The burial escort arrives, and in front of it the musician plays the mute flute. Chumo had made the flute out of the skin of her own mother as a diploma work of her studies in the guild two years earlier. The music is only heard by the dead, and Kwatewa alone could tell if the music was about shame, sorrow or homecoming. The story ends in this sad mood.
Even though the mood of the story is deeply sad, its style is calm and unassuming which is typical of Le Guin’s work. The characters speak simply by their acts; their inner thoughts are seldom if at all described through dialogue. The description of the community creates the strong feeling that the society belongs to the writer’s wider world of Hainian tales, set around the universe.
Despite its rather realistic tone, the story clearly belongs to the genre of fantasy literature by creating an imaginary world different from ours in so many ways; in its religious rituals, values and habits. In this way it fulfils the broad definition of fantasy; the majority of the events do not exist in our known world (Hume 1984, 21) There is no door or other entrance between Le Guin’s world and ours, as there is for example in C. S. Lewis’s Narnia Chronicles. In this sense Le Guin’s story ‘Kerastion’ may been described as a ‘closed secondary world’, within a system in which our known world is ‘the primary world’ (Nikolajeva 1988, 13). But although the story was chosen primarily for its because of its carefully built, divergent world, it must be noted that it was also chosen for its literary merits. Le Guin herself has said that the story is important in itself – it is not just a carrier of ideas, as a box can carry candies (Le Guin 2005).

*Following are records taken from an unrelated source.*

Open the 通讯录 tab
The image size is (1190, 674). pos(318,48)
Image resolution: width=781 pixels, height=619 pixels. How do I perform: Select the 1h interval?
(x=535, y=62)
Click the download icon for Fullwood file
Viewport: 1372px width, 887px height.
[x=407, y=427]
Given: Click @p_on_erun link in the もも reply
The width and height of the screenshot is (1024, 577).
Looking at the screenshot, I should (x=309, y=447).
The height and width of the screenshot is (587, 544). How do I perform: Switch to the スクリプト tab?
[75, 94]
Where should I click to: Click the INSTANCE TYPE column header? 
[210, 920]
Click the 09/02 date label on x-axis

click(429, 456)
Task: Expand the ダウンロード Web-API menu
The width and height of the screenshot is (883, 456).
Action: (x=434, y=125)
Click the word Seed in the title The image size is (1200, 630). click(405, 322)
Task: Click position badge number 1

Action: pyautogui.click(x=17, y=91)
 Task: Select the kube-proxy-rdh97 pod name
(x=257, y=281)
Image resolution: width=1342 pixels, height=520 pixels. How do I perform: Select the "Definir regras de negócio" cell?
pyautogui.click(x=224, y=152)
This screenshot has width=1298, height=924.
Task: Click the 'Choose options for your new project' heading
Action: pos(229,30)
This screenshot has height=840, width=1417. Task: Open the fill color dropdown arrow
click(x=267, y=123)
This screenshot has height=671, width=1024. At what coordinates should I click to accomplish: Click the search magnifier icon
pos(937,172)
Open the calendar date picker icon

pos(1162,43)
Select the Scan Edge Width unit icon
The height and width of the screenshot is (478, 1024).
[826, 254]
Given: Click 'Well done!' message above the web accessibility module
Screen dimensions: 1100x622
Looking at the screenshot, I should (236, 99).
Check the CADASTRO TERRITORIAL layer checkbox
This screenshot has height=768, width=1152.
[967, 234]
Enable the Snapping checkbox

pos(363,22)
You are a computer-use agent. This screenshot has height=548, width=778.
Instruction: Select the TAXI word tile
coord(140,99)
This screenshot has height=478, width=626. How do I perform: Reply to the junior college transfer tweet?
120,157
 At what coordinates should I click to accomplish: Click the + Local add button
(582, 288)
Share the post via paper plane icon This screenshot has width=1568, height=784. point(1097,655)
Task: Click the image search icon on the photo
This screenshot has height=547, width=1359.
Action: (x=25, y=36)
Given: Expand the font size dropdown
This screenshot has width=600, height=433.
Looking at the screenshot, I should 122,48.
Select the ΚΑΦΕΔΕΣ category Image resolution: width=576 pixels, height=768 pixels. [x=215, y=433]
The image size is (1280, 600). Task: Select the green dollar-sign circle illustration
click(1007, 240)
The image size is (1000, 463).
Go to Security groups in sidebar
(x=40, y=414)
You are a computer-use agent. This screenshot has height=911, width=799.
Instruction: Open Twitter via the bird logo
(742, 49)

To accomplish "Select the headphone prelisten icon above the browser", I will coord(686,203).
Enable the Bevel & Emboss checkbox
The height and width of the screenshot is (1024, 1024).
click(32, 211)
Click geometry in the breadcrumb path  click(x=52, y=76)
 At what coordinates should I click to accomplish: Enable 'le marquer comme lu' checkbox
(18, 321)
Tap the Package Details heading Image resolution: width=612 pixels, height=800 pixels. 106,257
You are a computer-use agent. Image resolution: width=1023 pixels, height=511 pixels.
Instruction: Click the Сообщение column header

The story proved an interpretative challenge to our readers, as their answers demonstrated. Our approach was to explore the ways in which readers negotiated between contrasting discourses in their readings – one of which is fictionally supported (and probably accepted by many within the genre’s confines), while the other stems from the readers’ actuality in which the values of individualism may be strong. The overall research questions guiding how we analyzed the responses to Le Guin’s story were as follows.
A) Individuality, family and society in the story
What kinds of moral code did they find in the story?
How is cultural ‘otherness’ handled in their readings of the story?
Do informants take a personal moral stand in their accounts of the story?
B) Narrative: construction of stories from the text
How do the readers describe the story in terms of events, characters and action (i.e. what happens in the story)?
Are there variations in their story constructions depending on their different thematic interpretations of the text?
Are there explicit discussions of the means of narration, such as the handling of plot, the ways the characters are built up, and style? Do such considerations affect the construction of the story and its interpretation?
C) Expression of emotions in the responses
To what extent, and in what ways, do emotions arise from the events and characters of the story? Are there patterns of identification, repudiation, or ambivalence vis-à-vis the characters?
To what extent, and in what ways, do emotions arise from the handling (plot and style) of the story?
D) The identification of genre, and the effect of previous reading on the reception
Are there explicit references to ‘fantasy’ as a genre? If not, to what extent is there any implicit understanding of it?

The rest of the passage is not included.